Sinema alanında 1990’ların sonunda kullanılmasına rağmen içinde yaşadığımız 2000’li yılların erken dönemlerinde geliştirilen ve İngilizce kısaltılmış bir biçimde HD (high definition) ve daha gelişkin versiyon olarak UHD (ultra high definition) veya 4 K şeklinde ifade edilen yüksek çözünürlüklü ve ultra yüksek çözünürlüklü televizyon kameraları diğer kameralardan ayıran en önemli unsur, tarama çizgi sayısının fazlalığıdır. Görüntüdeki ayrıntıları da belirginleştiren tarama çizgi sayısı HD kameralarda NTSC sistemiyle çalışan kameralardaki çizgi sayısının yaklaşık iki katından fazladır. HD kameraların diğer kameralara göre bir diğer üstünlüğü ise sinema perdesinin çerçeve oranına benzer bir orana sahip olmasıdır. Yani HD kameralar, televizyon ekranının alışılmış 4’e 3 oranı (en 4 birim, boy 3 birim) yerine 5,33’e 3’lük yani 16’ya 9 (en 16 birim, boy 9 birim) orana sahiptir.

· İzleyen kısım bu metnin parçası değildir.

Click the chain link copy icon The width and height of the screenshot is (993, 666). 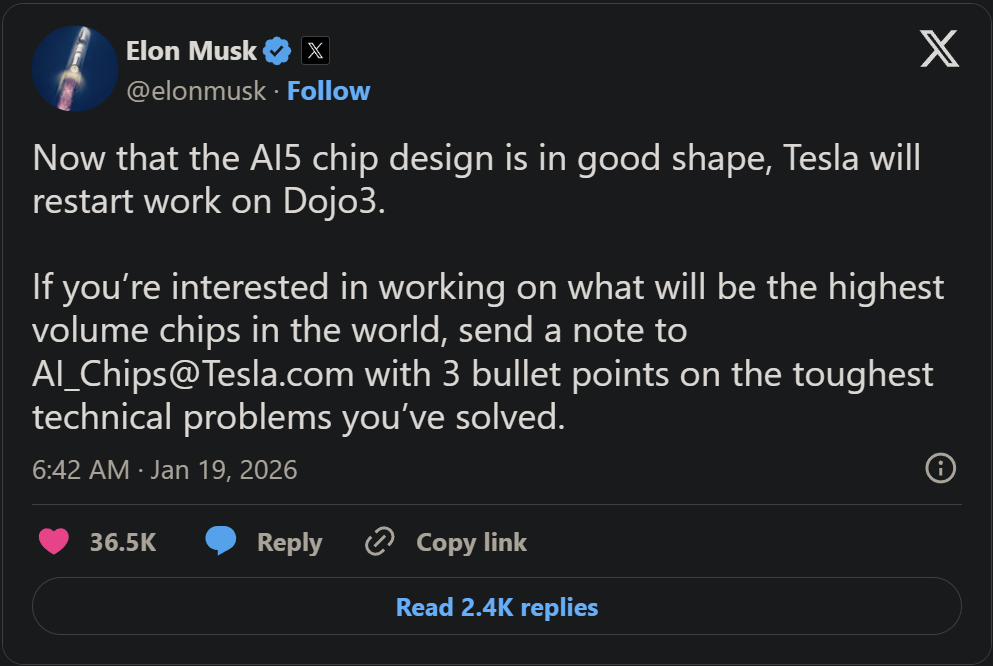tap(380, 542)
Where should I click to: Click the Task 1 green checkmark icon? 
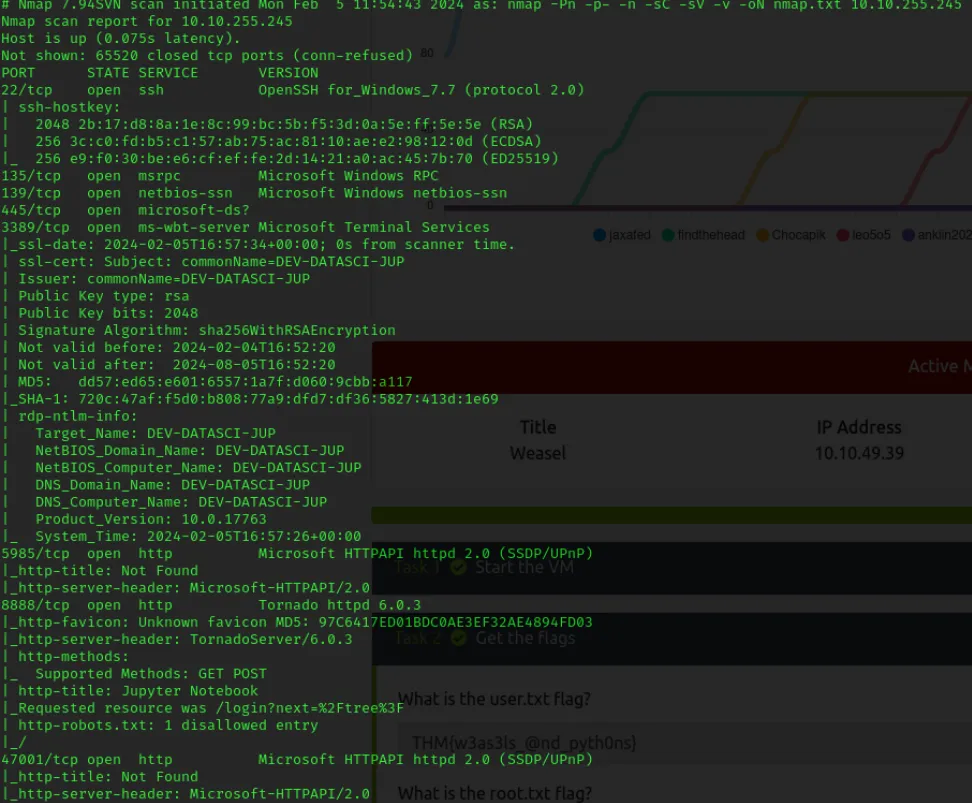click(x=458, y=567)
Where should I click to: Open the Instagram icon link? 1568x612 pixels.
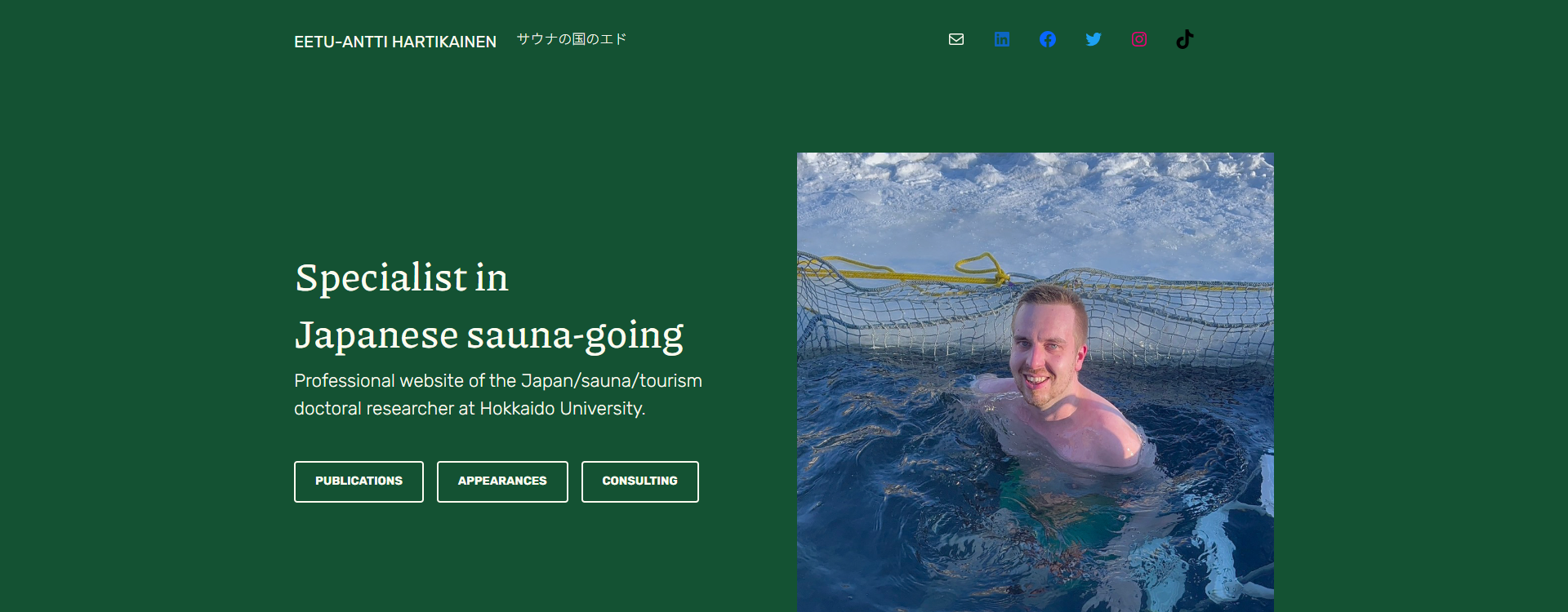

Televizyon Kameralarının Elektronik Karakteristikleri

Televizyon kameraları diğer görüntü üreticilerine (fotoğraf makinesi, film kamerası gibi) göre yapısal özellikleri açısından önemli karakteristik farklılıklar göstermektedir. Bu karakteristik farklılıkların bilinmesi bilhassa üretilen resmin denetlenmesi ve aydınlatması bağlamında önemlidir. Görüntünün üretilmesi sürecinde istenilen verimin alınabilmesi için televizyon kameralarına ilişkin bilinmesi gereken kimi elektronik karakteristikler şunlardır: Çözünürlük, Işığa Duyarlılık ve Işık Seviyesi, Kazanç, Video Gürültüsü ve Sinyal -Gürültü Oranı, Elektronik Örtücü, Kontrast.